==== Exercise materials ====

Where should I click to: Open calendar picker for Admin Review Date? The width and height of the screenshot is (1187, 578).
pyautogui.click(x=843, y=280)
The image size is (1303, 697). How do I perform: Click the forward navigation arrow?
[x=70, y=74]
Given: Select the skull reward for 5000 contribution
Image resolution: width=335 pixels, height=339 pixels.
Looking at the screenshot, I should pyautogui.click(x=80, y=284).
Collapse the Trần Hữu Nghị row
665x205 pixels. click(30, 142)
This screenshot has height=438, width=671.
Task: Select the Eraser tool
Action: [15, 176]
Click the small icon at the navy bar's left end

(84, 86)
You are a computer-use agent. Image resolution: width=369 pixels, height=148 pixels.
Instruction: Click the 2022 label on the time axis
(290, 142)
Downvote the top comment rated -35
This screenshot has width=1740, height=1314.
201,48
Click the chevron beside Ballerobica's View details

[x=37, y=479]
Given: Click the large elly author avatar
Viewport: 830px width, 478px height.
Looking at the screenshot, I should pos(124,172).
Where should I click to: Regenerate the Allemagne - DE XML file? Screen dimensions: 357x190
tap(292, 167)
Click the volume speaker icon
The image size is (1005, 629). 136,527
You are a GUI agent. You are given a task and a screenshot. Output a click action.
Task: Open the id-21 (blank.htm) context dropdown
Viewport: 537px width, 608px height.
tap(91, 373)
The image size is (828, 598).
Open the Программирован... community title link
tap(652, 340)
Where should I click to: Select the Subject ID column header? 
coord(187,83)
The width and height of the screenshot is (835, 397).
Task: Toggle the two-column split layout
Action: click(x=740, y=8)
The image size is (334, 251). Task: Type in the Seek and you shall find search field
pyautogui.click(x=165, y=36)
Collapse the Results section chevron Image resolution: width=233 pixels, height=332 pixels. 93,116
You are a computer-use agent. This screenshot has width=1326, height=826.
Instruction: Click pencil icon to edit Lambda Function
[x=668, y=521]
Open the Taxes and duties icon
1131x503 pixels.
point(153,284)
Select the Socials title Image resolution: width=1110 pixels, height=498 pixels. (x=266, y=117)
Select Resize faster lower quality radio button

====

The problem: Go through the data above from its first line and copy each line exactly, stopping once the line with "Downvote the top comment rated -35" has been copied.

Task answer:
Where should I click to: Open calendar picker for Admin Review Date? The width and height of the screenshot is (1187, 578).
pyautogui.click(x=843, y=280)
The image size is (1303, 697). How do I perform: Click the forward navigation arrow?
[x=70, y=74]
Given: Select the skull reward for 5000 contribution
Image resolution: width=335 pixels, height=339 pixels.
Looking at the screenshot, I should pyautogui.click(x=80, y=284).
Collapse the Trần Hữu Nghị row
665x205 pixels. click(30, 142)
This screenshot has height=438, width=671.
Task: Select the Eraser tool
Action: [15, 176]
Click the small icon at the navy bar's left end

(84, 86)
You are a computer-use agent. Image resolution: width=369 pixels, height=148 pixels.
Instruction: Click the 2022 label on the time axis
(290, 142)
Downvote the top comment rated -35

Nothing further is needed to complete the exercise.